Because one of my goals is to understand how sedimentary systems respond to the myriad interacting factors that control them, investigating modern systems offers the chance to establish relationships that are impossible with ancient systems. For example, although geochronometric approaches continue to improve, I highly doubt it that we’ll be able to constrain the timing of individual depositional events at the scale of few hundred years for strata that are 100 million years old. Let’s put it another way — I challenge you geochronologists out there to accomplish that! :)
Context is also critical. Ancient sedimentary systems are only partially preserved — we have to make inferences and interpretations about the nature of source areas that have long since eroded. By comparison, modern sediment dispersal systems are laid out in all their glory for us to study. For example, when characterizing ancient deep-sea sediments we commonly make an interpretation that the deposits represent a submarine channel. Depending on data the degree of confidence of such an interpretation can be high or low. Well, with modern systems, we don’t have to interpret some of those fundamental aspects — we simply know if we are looking at a channel (as long as the bathymetric mapping is good enough, of course). Given this context we can then ask some more specific questions about the system.
I published a paper last fall in GSA Bulletin about the depositional history of a modern submarine fan system offshore southern California. We integrated high-resolution mapping of the fan with a sediment core from which we obtained radiocarbon dates. We were able to constrain the timing of sedimentation for the past 7,000 years very well and saw a nice relationship to independent records of paleoclimate in southern California. This is another study that I have a blog post in draft stage that I hope to finish soon. Stay tuned.
Integration: Characterizing Sedimentary Systems from ‘Source to Sink’
In recent years researchers have been emphasizing ways to integrate observations and measurements from different segments of sedimentary systems — from erosion-dominated mountainous areas to deposition in rivers and floodplains and, ultimately, to sediment ‘sinks’ in coastal deltas or deep-sea basins. I wrote a post about this approach a couple years ago after reading a very nice essay by Allen in Nature, which I highly recommend.
Read that post and Allen’s essay for more, but what I’ll comment on here is some work that I am doing right now that fits nicely within the source-to-sink framework. One way to investigate how sediment source areas relate to the sediment sink areas is to look at rates of erosion and rates of deposition. Some relatively new methods of dating cosmogenic nuclides of exposed bedrock surfaces and/or sediments is helping geomorphologists constrain erosion rates. How this exactly works is something I am still learning myself (check out this article that explains it better than I could).

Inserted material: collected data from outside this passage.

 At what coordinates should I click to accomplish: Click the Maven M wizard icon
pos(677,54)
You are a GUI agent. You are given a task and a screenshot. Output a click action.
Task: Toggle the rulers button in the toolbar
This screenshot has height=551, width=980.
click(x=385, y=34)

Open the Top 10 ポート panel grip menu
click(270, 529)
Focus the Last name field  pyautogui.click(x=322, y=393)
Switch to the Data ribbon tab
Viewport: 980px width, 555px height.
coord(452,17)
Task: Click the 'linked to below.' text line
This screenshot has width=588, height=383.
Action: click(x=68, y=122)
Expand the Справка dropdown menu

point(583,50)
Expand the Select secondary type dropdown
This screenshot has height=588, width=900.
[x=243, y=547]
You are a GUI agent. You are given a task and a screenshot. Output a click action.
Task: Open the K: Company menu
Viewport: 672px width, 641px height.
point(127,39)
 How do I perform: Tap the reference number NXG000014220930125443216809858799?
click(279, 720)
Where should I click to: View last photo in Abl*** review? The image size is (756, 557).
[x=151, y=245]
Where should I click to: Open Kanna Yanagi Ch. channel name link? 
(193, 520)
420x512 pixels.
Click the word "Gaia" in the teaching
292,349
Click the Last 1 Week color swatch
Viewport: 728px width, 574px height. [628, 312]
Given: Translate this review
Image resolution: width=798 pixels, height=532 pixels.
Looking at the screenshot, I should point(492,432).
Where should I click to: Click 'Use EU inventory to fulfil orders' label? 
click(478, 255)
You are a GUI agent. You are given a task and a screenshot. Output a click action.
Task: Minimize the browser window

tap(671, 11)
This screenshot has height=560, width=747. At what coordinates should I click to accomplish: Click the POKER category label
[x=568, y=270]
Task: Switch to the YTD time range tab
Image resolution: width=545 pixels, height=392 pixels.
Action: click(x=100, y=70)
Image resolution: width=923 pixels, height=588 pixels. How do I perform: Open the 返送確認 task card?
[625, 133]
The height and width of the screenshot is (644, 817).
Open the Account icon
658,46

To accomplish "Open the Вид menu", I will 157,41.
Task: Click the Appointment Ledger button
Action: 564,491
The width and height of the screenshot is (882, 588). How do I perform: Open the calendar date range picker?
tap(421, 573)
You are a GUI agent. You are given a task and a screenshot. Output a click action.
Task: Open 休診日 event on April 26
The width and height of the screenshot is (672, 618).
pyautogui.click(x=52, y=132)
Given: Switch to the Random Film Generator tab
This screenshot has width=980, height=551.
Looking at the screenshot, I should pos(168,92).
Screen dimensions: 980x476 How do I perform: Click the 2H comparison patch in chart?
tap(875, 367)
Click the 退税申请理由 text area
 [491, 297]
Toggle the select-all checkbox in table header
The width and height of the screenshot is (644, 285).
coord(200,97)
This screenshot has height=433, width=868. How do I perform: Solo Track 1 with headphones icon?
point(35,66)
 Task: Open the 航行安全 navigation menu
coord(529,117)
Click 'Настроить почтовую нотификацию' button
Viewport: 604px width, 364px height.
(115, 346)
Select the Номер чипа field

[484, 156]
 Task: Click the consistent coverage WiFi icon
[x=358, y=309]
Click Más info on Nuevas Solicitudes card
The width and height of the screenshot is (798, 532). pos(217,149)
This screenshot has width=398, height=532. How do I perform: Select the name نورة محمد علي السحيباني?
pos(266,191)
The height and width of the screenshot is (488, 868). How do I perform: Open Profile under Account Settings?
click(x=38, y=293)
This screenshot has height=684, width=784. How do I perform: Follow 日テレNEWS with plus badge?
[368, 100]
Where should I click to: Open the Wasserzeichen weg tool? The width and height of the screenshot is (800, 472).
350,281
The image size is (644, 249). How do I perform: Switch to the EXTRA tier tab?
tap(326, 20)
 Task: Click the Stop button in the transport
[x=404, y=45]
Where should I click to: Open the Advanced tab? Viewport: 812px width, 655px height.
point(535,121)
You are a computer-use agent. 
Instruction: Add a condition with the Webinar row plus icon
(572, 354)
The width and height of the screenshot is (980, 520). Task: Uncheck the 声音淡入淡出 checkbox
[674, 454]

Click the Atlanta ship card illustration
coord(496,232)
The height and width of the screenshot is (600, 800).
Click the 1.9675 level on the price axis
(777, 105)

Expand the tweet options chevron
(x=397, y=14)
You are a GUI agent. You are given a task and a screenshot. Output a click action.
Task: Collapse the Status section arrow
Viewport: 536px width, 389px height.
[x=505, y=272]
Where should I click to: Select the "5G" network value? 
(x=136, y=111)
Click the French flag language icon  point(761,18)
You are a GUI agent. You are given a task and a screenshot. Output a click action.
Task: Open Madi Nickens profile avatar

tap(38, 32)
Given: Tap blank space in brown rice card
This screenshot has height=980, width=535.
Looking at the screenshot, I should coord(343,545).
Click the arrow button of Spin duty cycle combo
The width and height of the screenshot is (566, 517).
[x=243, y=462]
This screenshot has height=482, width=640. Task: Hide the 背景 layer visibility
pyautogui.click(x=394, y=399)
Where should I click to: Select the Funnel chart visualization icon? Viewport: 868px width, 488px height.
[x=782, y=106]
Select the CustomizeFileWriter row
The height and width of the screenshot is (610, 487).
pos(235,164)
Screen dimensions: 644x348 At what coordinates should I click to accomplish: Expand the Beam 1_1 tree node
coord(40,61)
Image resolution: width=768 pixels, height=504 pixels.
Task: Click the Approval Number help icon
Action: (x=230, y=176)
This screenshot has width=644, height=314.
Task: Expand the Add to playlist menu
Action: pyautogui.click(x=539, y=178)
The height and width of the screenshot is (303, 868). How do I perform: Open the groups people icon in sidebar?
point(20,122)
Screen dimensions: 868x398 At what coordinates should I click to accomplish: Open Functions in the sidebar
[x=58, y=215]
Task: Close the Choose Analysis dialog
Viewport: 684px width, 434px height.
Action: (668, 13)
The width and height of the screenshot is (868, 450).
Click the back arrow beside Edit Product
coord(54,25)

Some colleagues of mine did some preliminary work using cosmogenic-nuclide-derived erosion rates and compared them to deposition rates in offshore segments of the dispersal system. The preliminary results were promising so we decided to expand the dataset and we are currently awaiting the results.
I could go on but this post is already way longer than I planned and is mostly my stream-of-consciousness ramblings. I’m going to cut myself off here! I hope it’s not too confusing and if you’ve read this far you are either really interested in what I’m working on and/or are really bored!